Lol! No. Never had one, never will... :-)

(But thanks for the laugh/chuckle...)


----------



## Cycle-swim (19 Oct 2022)

kingrollo said:


> Different approach - calf raises with weights in the gym - lots of reps - get the blood pumping through those muscles - warm down with down with down dogs - Achilles stretches.



What about cramps being a result of not enough warming-up/stretching before/after?


----------



## Slick (19 Oct 2022)

I take it you aren't on any medication that could cause cramps, like a statin?


----------



## Gwylan (19 Oct 2022)

Cycle-swim said:


> Will try that today! To be honest, on occasion I love to purchase some good mineral water (the saltier more 'minerally' they are the better). Might be my body craving something it needs... Thx!



Listen to your body.

Mine craves the taste of quinine. I find that taking gin with tonic helps a lot


----------



## Gwylan (19 Oct 2022)

CXRAndy said:


> Terrible product, might as well use Redbull coz they're really good for you



Red bull is useful for cleaning rusty parts. Drink your own urine before you think of drinking Redbull


----------



## Gwylan (19 Oct 2022)

Cycle-swim said:


> Yeah, Gatorade and others: not just the sugar, but the artificial color! The food dyes are a tangental problem. I agree!



Should be in the trivia.

I once met the daughter of the inventor of Gatorade.


----------



## kingrollo (19 Oct 2022)

Cycle-swim said:


> What about cramps being a result of not enough warming-up/stretching before/after?



Well I suppose it breaks down into 2 areas:-

1.) Your muscles aren't getting enough of something causing the cramps 

2.) The muscles are weak/stiff - or you are working them in such a way that fatigues a certain muscle.

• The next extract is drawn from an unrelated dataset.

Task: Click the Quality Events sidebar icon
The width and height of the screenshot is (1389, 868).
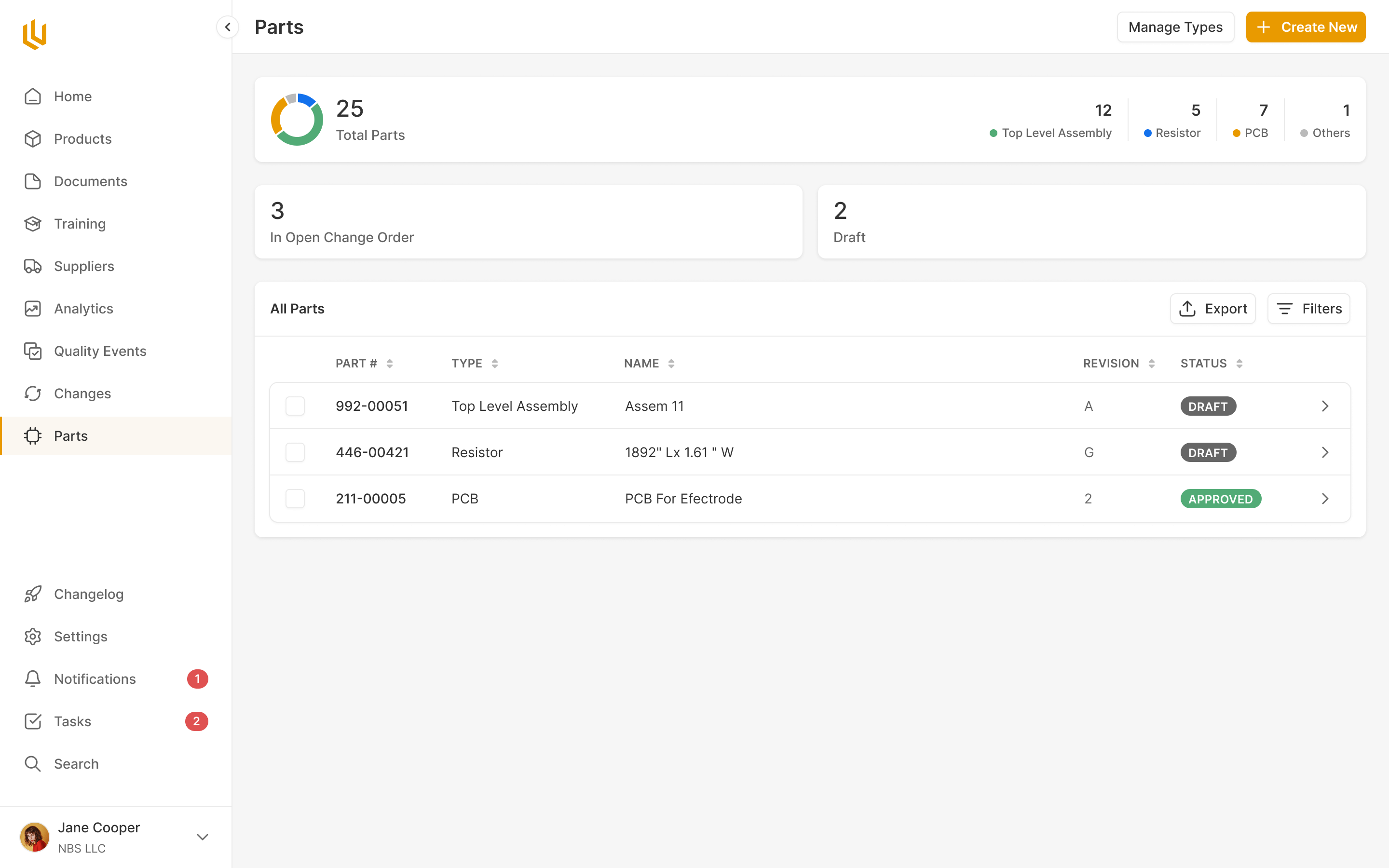Action: (x=33, y=351)
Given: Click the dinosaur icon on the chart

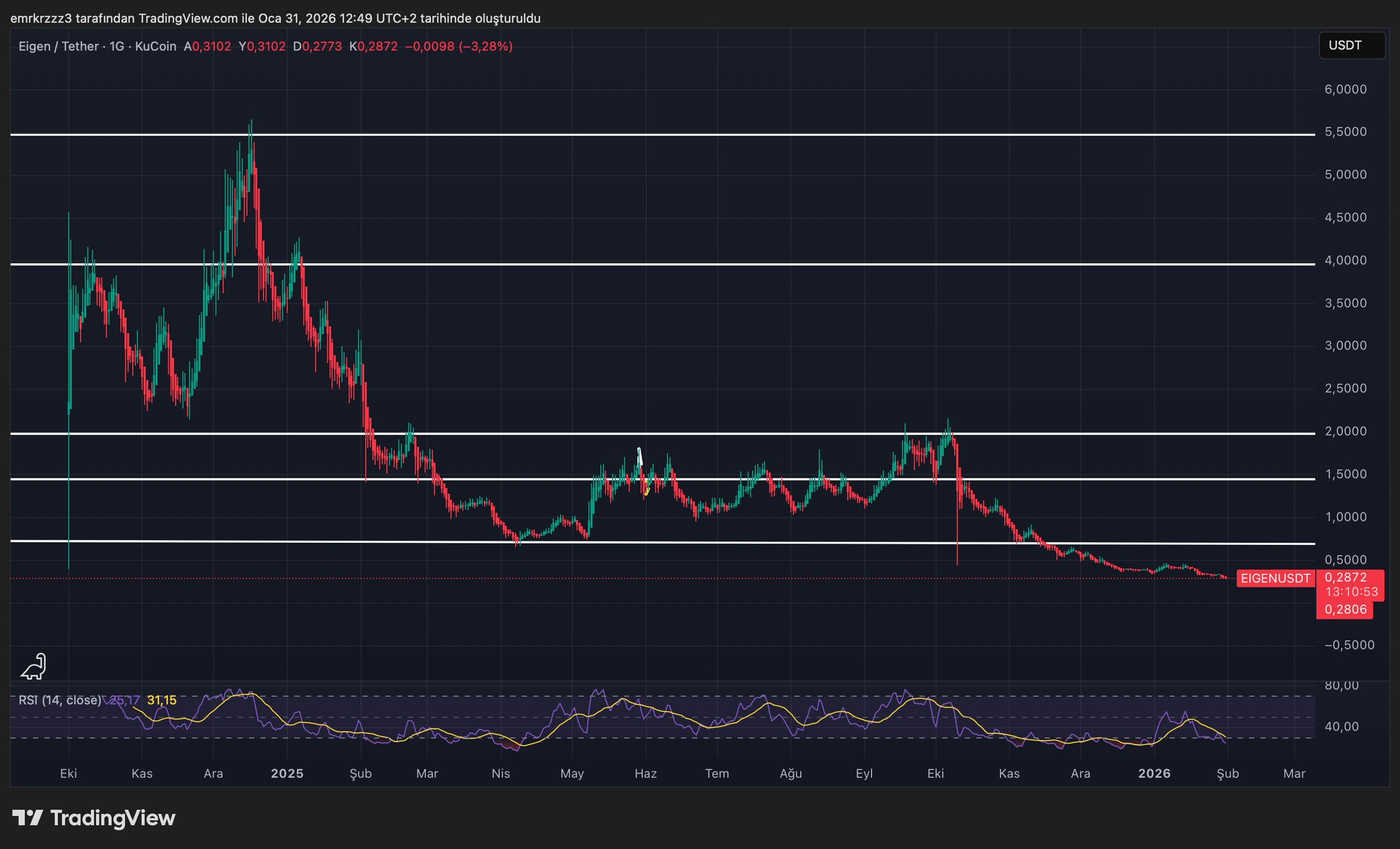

My advice to give those lower legs a workout in the gym was to address scenario 2.

You might also want to look at a book "pain free" by Peter Egoscue - he talks alot about alignment and balance of tiny muscles - if these tiny muscles aren't working as they should - big muscles take over - but the big muscles are less precise so can lead to all sorts of weird aches and pains.


----------



## Cycle-swim (20 Oct 2022)

Slick said:


> I take it you aren't on any medication that could cause cramps, like a statin?



...no meds.


----------



## Cycle-swim (20 Oct 2022)

Gwylan said:


> Listen to your body.
> 
> Mine craves the taste of quinine. I find that taking gin with tonic helps a lot



Watch it! "Gin will make you sin..." ;-)


----------